[Dataset excerpt]
- - - - -

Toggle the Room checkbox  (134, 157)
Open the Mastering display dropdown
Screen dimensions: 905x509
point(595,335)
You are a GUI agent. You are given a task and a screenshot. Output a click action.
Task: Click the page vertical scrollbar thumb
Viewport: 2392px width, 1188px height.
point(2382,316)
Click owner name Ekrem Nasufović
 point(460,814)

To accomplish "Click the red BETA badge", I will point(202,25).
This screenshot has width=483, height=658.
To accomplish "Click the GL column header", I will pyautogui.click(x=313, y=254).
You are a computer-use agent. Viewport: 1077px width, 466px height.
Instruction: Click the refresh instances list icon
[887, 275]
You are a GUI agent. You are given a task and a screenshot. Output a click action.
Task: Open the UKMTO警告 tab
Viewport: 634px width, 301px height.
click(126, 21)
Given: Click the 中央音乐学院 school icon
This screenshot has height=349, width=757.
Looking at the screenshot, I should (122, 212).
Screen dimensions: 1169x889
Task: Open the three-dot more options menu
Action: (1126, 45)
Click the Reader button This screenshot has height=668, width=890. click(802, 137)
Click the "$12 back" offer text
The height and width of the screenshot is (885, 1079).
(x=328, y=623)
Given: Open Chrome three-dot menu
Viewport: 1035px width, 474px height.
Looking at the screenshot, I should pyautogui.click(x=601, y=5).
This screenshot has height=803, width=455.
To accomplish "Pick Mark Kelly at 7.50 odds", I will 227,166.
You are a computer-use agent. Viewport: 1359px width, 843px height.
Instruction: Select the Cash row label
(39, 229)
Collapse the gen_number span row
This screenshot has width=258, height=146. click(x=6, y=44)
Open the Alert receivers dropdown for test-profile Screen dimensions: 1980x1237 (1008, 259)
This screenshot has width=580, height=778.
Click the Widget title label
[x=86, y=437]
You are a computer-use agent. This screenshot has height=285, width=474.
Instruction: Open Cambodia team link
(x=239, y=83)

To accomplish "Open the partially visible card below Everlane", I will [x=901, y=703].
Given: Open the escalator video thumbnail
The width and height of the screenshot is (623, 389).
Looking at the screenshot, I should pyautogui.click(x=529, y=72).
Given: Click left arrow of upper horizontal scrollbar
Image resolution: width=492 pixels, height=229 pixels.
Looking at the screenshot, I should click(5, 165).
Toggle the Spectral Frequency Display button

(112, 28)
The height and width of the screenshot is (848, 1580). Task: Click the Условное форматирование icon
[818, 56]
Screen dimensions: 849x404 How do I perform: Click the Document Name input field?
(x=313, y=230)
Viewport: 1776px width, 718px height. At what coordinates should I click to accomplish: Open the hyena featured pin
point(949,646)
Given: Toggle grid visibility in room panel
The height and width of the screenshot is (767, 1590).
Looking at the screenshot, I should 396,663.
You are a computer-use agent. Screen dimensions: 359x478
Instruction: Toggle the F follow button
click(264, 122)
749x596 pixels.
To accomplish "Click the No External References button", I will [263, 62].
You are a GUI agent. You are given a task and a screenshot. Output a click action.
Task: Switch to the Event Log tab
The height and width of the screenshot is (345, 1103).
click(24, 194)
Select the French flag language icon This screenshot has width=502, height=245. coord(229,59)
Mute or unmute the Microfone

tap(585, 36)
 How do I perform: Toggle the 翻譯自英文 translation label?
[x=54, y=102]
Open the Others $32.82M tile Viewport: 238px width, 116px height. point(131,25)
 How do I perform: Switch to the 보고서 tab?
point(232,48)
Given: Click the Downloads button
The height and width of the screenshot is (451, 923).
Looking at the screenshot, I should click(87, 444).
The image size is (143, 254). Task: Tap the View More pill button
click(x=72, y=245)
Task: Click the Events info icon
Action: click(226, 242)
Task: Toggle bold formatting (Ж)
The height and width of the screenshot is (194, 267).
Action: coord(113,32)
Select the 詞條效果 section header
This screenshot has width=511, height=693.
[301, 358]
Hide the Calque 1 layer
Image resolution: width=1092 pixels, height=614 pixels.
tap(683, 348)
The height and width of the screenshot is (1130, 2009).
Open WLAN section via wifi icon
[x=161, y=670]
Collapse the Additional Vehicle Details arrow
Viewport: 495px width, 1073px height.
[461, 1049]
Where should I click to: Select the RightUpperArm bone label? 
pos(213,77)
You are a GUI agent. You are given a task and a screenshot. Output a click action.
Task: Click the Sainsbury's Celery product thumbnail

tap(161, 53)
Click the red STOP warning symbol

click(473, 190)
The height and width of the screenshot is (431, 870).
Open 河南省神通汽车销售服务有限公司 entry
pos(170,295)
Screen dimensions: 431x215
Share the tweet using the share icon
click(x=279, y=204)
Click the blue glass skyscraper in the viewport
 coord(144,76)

- - - - -

» Exercise goal: Update the listing above by changing every "GUI agent" to "screen agent" and leaving everything else as it is.

» Output for this task:
Toggle the Room checkbox  (134, 157)
Open the Mastering display dropdown
Screen dimensions: 905x509
point(595,335)
You are a screen agent. You are given a task and a screenshot. Output a click action.
Task: Click the page vertical scrollbar thumb
Viewport: 2392px width, 1188px height.
point(2382,316)
Click owner name Ekrem Nasufović
 point(460,814)

To accomplish "Click the red BETA badge", I will point(202,25).
This screenshot has width=483, height=658.
To accomplish "Click the GL column header", I will pyautogui.click(x=313, y=254).
You are a computer-use agent. Viewport: 1077px width, 466px height.
Instruction: Click the refresh instances list icon
[887, 275]
You are a screen agent. You are given a task and a screenshot. Output a click action.
Task: Open the UKMTO警告 tab
Viewport: 634px width, 301px height.
click(126, 21)
Given: Click the 中央音乐学院 school icon
This screenshot has height=349, width=757.
Looking at the screenshot, I should (122, 212).
Screen dimensions: 1169x889
Task: Open the three-dot more options menu
Action: (1126, 45)
Click the Reader button This screenshot has height=668, width=890. click(802, 137)
Click the "$12 back" offer text
The height and width of the screenshot is (885, 1079).
(x=328, y=623)
Given: Open Chrome three-dot menu
Viewport: 1035px width, 474px height.
Looking at the screenshot, I should pyautogui.click(x=601, y=5).
This screenshot has height=803, width=455.
To accomplish "Pick Mark Kelly at 7.50 odds", I will 227,166.
You are a computer-use agent. Viewport: 1359px width, 843px height.
Instruction: Select the Cash row label
(39, 229)
Collapse the gen_number span row
This screenshot has width=258, height=146. click(x=6, y=44)
Open the Alert receivers dropdown for test-profile Screen dimensions: 1980x1237 (1008, 259)
This screenshot has width=580, height=778.
Click the Widget title label
[x=86, y=437]
You are a computer-use agent. This screenshot has height=285, width=474.
Instruction: Open Cambodia team link
(x=239, y=83)

To accomplish "Open the partially visible card below Everlane", I will [x=901, y=703].
Given: Open the escalator video thumbnail
The width and height of the screenshot is (623, 389).
Looking at the screenshot, I should pyautogui.click(x=529, y=72).
Given: Click left arrow of upper horizontal scrollbar
Image resolution: width=492 pixels, height=229 pixels.
Looking at the screenshot, I should click(5, 165).
Toggle the Spectral Frequency Display button

(112, 28)
The height and width of the screenshot is (848, 1580). Task: Click the Условное форматирование icon
[818, 56]
Screen dimensions: 849x404 How do I perform: Click the Document Name input field?
(x=313, y=230)
Viewport: 1776px width, 718px height. At what coordinates should I click to accomplish: Open the hyena featured pin
point(949,646)
Given: Toggle grid visibility in room panel
The height and width of the screenshot is (767, 1590).
Looking at the screenshot, I should 396,663.
You are a computer-use agent. Screen dimensions: 359x478
Instruction: Toggle the F follow button
click(264, 122)
749x596 pixels.
To accomplish "Click the No External References button", I will [263, 62].
You are a screen agent. You are given a task and a screenshot. Output a click action.
Task: Switch to the Event Log tab
The height and width of the screenshot is (345, 1103).
click(24, 194)
Select the French flag language icon This screenshot has width=502, height=245. coord(229,59)
Mute or unmute the Microfone

tap(585, 36)
 How do I perform: Toggle the 翻譯自英文 translation label?
[x=54, y=102]
Open the Others $32.82M tile Viewport: 238px width, 116px height. point(131,25)
 How do I perform: Switch to the 보고서 tab?
point(232,48)
Given: Click the Downloads button
The height and width of the screenshot is (451, 923).
Looking at the screenshot, I should click(87, 444).
The image size is (143, 254). Task: Tap the View More pill button
click(x=72, y=245)
Task: Click the Events info icon
Action: click(226, 242)
Task: Toggle bold formatting (Ж)
The height and width of the screenshot is (194, 267).
Action: coord(113,32)
Select the 詞條效果 section header
This screenshot has width=511, height=693.
[301, 358]
Hide the Calque 1 layer
Image resolution: width=1092 pixels, height=614 pixels.
tap(683, 348)
The height and width of the screenshot is (1130, 2009).
Open WLAN section via wifi icon
[x=161, y=670]
Collapse the Additional Vehicle Details arrow
Viewport: 495px width, 1073px height.
[461, 1049]
Where should I click to: Select the RightUpperArm bone label? 
pos(213,77)
You are a screen agent. You are given a task and a screenshot. Output a click action.
Task: Click the Sainsbury's Celery product thumbnail

tap(161, 53)
Click the red STOP warning symbol

click(473, 190)
The height and width of the screenshot is (431, 870).
Open 河南省神通汽车销售服务有限公司 entry
pos(170,295)
Screen dimensions: 431x215
Share the tweet using the share icon
click(x=279, y=204)
Click the blue glass skyscraper in the viewport
 coord(144,76)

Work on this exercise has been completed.